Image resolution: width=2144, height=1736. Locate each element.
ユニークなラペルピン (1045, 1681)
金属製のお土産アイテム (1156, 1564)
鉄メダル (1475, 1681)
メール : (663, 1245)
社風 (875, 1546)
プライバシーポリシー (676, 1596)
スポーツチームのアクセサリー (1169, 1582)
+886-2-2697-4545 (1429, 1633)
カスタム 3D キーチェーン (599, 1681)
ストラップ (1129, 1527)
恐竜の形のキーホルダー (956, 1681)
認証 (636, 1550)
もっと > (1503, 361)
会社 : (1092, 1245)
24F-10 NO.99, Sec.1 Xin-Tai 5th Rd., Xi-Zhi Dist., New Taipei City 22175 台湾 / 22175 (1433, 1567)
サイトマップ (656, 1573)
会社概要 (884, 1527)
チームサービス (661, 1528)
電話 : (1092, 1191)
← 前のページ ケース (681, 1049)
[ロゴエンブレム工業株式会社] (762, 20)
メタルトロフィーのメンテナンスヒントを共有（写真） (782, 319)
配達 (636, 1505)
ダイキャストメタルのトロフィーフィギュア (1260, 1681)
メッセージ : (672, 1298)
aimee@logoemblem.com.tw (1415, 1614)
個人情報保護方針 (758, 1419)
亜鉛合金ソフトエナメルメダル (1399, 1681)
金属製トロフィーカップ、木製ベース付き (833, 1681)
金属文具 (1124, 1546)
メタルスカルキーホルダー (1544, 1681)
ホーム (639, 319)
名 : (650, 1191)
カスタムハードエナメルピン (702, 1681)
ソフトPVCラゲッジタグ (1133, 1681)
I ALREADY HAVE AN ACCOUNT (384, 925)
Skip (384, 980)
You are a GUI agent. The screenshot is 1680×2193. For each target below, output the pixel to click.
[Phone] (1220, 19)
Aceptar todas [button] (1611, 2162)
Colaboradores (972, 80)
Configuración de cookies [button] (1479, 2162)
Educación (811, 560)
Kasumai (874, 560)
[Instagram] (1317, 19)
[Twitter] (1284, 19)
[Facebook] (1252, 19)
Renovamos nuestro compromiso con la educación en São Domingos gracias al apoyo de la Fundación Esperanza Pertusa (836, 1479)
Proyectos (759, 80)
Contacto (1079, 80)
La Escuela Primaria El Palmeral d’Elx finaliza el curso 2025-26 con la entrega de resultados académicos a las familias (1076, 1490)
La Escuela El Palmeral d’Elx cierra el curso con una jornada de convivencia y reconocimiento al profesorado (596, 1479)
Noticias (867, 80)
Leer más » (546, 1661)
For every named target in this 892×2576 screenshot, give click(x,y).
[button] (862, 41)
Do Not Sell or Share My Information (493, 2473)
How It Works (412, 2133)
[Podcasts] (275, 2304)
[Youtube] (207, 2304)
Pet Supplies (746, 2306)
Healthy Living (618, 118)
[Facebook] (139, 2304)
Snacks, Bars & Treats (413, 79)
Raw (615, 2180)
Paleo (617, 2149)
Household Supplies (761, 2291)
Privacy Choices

+===+

** Work instructions **
Going through the listing above, tally the lines that contain the word "curso" and report the total alone.

** Problem solution **
2